Hey, Urza, take a breath, there, came the voice of Bo Levar in his mind. Are we going to do this or not?

Within his titan suit, Urza blinked. He breathed. His thoughts slowly cleared. Yes, of course. Beyond that brake of forest is the city of Gamalgoth, first metropolis of Phyrexia. In it lie conduits that reach throughout the first sphere. There, we begin.

The joints of his titan engine felt stiff as he stepped toward the city. His foot struck the world like a mallet on a drum. Dust rolled up in clouds from that impact. In the dust were bits of metal. It was the ubiquitous component of this world. Metal in the soil, metal in the water, metal in the air. Another step and Urza began to run.

The other nine engines thundered after him.
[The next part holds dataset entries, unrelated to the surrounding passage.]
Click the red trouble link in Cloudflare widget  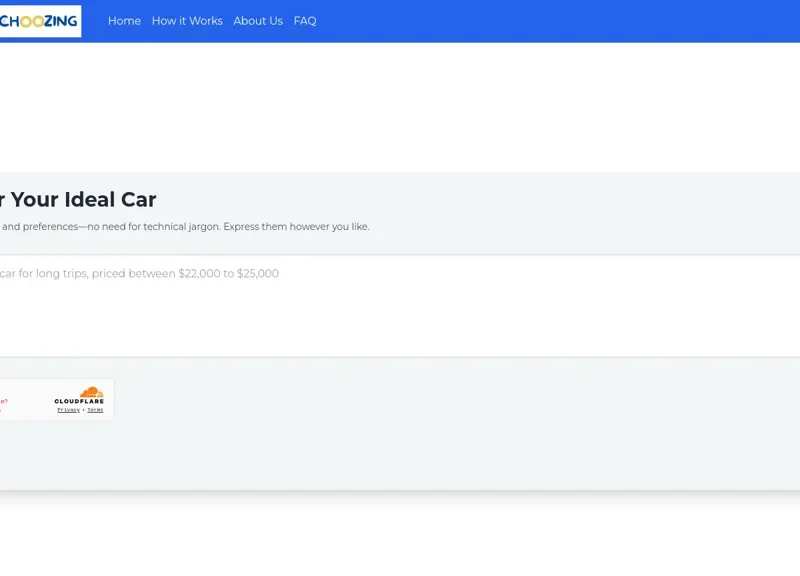coord(3,402)

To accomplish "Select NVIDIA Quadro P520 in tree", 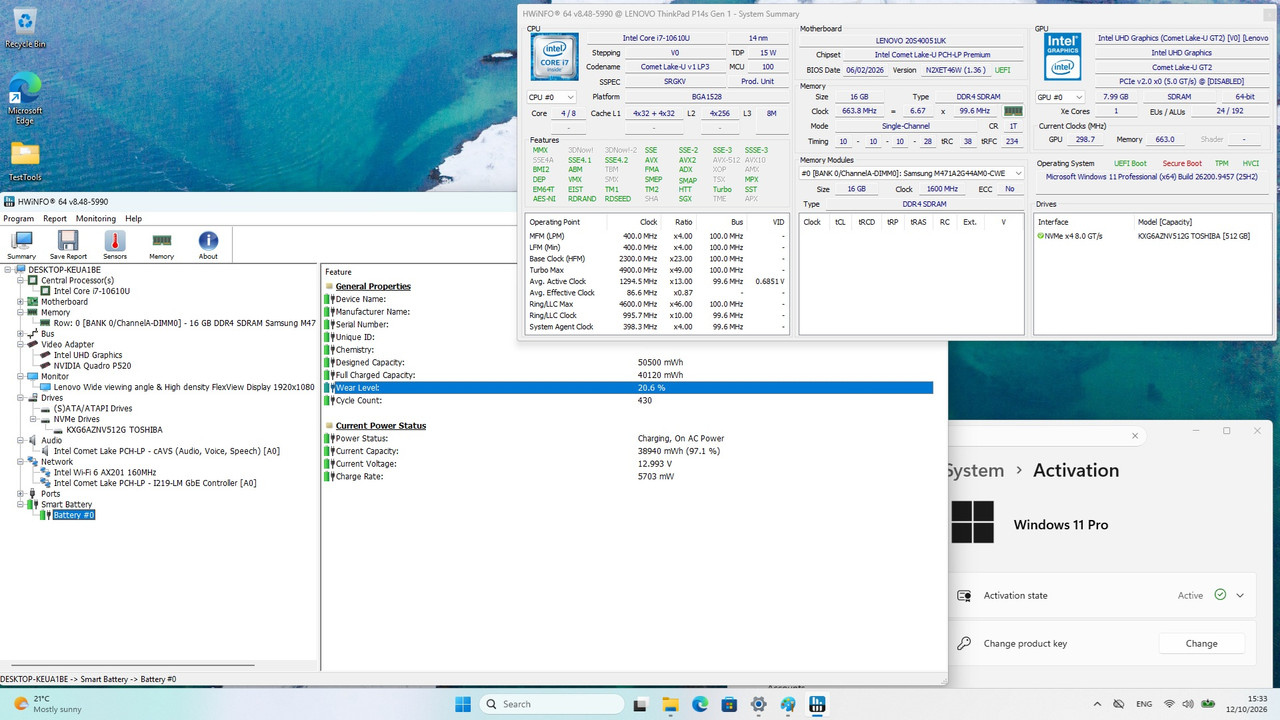I will click(x=92, y=366).

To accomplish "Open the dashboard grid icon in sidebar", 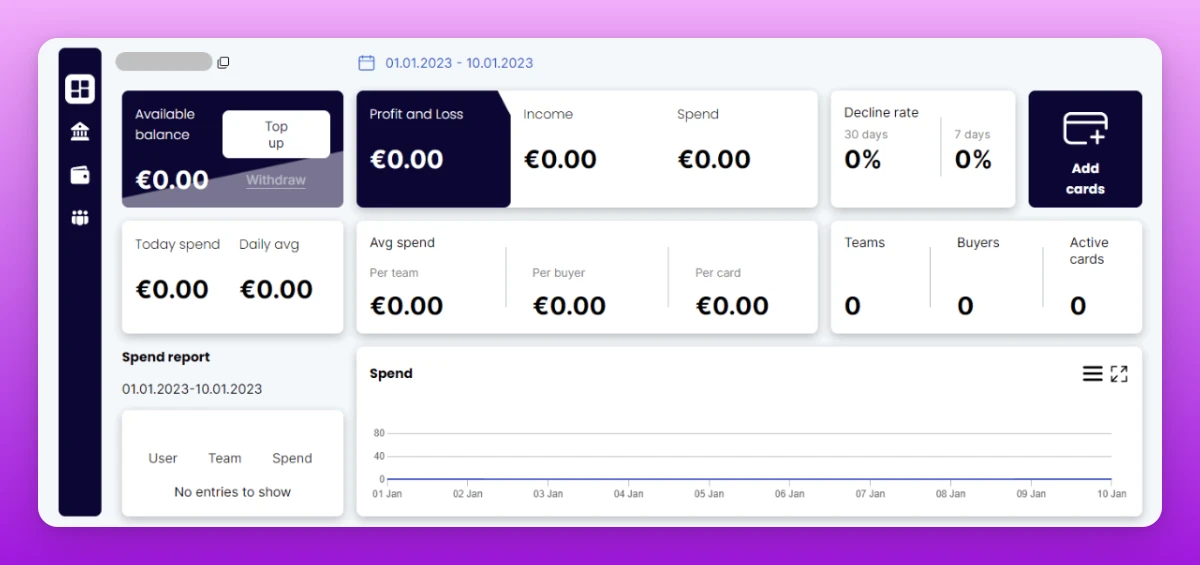I will [80, 89].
Five more enormous strides brought Urza to the trees. Powerstone arrays imbedded in his helm optically enhanced the leaves, showing them to be living metal- veins like inlay and flesh like foil. That realization made the world only more beautiful. It was the dream of artificers to build a machine that lived. It was the dream of bioengineers to grow a creature out of metal. Here, on the first sphere of his world, Yawgmoth had again and again fulfilled the dream of ages. To destroy this world would be like burning a library. Urza ached to stop and stare and study.